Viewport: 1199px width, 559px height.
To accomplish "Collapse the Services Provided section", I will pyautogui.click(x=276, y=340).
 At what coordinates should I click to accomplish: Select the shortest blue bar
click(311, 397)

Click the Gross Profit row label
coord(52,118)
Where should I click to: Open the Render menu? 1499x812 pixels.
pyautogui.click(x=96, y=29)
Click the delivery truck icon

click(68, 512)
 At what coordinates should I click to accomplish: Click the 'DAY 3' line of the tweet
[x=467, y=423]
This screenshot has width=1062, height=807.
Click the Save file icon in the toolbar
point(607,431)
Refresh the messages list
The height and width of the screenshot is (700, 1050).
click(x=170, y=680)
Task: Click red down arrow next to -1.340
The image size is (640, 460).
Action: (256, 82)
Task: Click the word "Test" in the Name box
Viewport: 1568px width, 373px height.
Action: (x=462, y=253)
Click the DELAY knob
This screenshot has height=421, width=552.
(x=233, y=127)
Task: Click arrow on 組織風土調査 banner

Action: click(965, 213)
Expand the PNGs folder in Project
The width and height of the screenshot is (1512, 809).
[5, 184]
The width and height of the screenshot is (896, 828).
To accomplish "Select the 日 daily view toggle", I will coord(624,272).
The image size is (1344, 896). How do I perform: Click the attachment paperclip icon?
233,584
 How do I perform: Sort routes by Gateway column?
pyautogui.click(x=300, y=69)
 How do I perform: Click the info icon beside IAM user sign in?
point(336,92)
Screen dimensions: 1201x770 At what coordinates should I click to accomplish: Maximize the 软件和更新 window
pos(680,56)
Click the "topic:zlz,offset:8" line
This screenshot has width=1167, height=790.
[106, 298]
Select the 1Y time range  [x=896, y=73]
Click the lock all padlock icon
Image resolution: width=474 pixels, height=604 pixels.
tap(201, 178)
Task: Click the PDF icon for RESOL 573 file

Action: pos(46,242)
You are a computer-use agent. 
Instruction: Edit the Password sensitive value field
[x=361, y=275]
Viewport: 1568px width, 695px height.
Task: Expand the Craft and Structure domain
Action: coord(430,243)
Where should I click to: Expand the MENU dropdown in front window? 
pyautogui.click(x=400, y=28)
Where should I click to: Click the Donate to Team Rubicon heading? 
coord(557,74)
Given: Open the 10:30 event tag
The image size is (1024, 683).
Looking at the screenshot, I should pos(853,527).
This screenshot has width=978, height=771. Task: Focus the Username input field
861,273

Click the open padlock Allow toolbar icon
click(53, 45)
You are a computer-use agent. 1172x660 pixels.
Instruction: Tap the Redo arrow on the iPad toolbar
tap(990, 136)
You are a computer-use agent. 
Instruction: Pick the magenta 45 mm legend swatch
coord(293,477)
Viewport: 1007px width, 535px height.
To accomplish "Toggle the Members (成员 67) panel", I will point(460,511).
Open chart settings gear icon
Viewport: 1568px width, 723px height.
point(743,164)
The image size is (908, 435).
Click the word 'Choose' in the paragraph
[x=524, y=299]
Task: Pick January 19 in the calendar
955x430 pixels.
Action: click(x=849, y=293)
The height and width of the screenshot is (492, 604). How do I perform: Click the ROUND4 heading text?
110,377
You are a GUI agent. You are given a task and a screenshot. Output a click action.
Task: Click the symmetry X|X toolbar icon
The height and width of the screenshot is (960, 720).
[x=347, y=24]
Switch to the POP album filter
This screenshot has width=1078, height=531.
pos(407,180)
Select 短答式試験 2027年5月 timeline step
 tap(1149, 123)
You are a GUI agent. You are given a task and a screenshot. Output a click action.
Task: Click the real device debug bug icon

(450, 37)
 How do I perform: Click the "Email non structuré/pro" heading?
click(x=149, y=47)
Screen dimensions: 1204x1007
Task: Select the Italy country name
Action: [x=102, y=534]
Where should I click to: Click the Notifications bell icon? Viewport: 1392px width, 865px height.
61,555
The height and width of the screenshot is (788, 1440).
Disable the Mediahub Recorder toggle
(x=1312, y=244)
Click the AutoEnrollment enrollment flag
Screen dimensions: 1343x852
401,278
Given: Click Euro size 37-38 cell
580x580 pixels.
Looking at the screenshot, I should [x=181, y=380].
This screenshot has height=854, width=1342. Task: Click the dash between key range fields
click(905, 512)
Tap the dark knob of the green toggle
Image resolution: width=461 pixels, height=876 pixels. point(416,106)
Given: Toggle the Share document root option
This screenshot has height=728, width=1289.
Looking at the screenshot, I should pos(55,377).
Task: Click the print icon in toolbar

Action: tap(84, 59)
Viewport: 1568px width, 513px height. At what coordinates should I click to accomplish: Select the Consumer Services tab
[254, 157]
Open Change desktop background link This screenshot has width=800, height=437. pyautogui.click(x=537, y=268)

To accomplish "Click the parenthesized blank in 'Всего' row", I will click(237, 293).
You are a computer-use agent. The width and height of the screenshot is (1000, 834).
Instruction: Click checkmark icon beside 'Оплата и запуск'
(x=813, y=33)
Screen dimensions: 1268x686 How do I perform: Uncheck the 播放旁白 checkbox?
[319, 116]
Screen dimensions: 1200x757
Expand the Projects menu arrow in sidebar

━━━━━━━━━━━━━━━━━━━━━━━━━━━━━━

- [DIRECTIONS FOR THIS TASK] The response should be the listing above, limited to the lines between the one holding "Click the open padlock Allow toolbar icon" and the one holding "Viewport: 1007px width, 535px height.", inclusive, reproduced exactly.

- [RESPONSE FOR THIS EXERCISE]
Click the open padlock Allow toolbar icon
click(53, 45)
You are a computer-use agent. 1172x660 pixels.
Instruction: Tap the Redo arrow on the iPad toolbar
tap(990, 136)
You are a computer-use agent. 
Instruction: Pick the magenta 45 mm legend swatch
coord(293,477)
Viewport: 1007px width, 535px height.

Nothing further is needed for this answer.